Retournement de situation : il arrive que les clients parviennent à conclure un marché difficile avec leurs fournisseurs mais, lorsqu’un travail plus lucratif se présente à eux, ils seront tentés de retirer leurs employés dès que possible. Parfois, cela peut se traduire par le retrait de leurs meilleurs éléments et leur remplacement par l’équipe B. C’est déjà assez grave. C’est déjà assez grave en soi, mais ces personnes auront besoin de temps pour se familiariser avec le projet, tout comme l’équipe initiale. Le client a payé pour que les consultants initiaux progressent le long de la courbe d’apprentissage : le contrat indique-t-il qui doit payer pour que les remplaçants suivent à nouveau ce processus ?

Une autre réflexion liée au temps est que, pendant la durée de vie d’un système ERP, l’entreprise qui le gère changera. Elle peut devenir plus grande ou plus petite, ce qui implique un changement du nombre d’utilisateurs du système. De plus, si le système est basé sur le cloud, la quantité de stockage requise pour des fichiers de plus en plus volumineux changera également. Le contrat doit indiquer en termes clairs comment ces changements seront répercutés sur les frais mensuels et annuels. Et, étant donné que le système est susceptible d’être utilisé pendant au moins dix ans, il doit également spécifier quelles augmentations des frais pendant cette période seraient considérées comme raisonnables et comment elles seront calculées. Certains clients de niveau 1 ont récemment subi des chocs importants lorsque leur fournisseur est passé d’une tarification basée sur le nombre d’utilisateurs à une tarification basée sur les transactions.

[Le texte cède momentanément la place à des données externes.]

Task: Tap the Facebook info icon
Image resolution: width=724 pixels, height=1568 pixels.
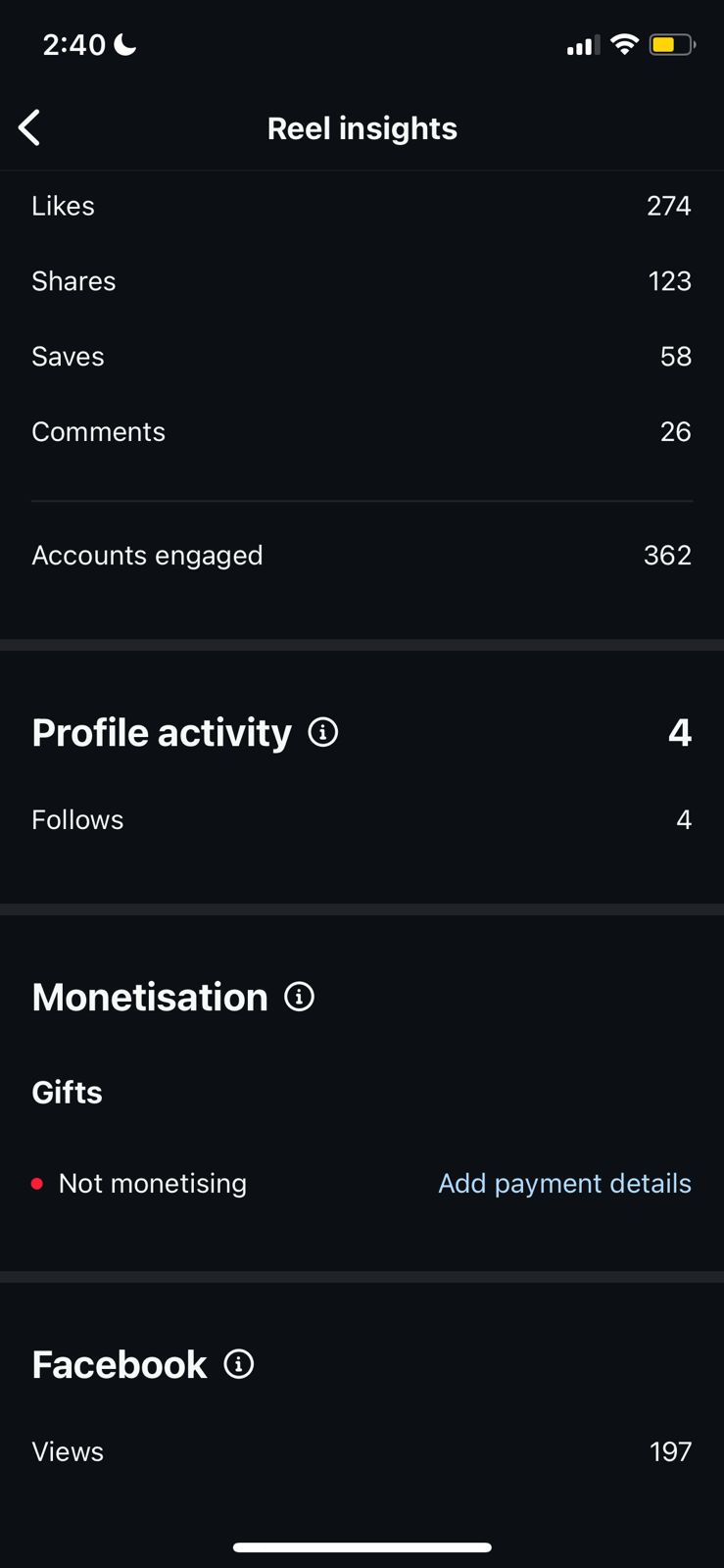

Les entreprises doivent également savoir que, pour un certain nombre de raisons, certaines mises en œuvre d’ERP sont décevantes ou échouent complètement. Elles doivent savoir, si cela se produit, comment elles peuvent (si elles le peuvent) se dégager du contrat afin de ne pas se retrouver à payer des frais et des charges longtemps après l’abandon de ces systèmes.

Une dernière réflexion : il existe de nombreux conseils judicieux pour garantir le bon déroulement des projets. En tirant parti de ces informations, les entreprises doivent toujours se rappeler que, jusqu’à ce qu’elles signent un contrat, ce sont elles qui ont le pouvoir. Elles ne devraient jamais signer un mauvais contrat, même si cela signifie dépenser une fraction du budget total du projet pour obtenir de bons conseils indépendants.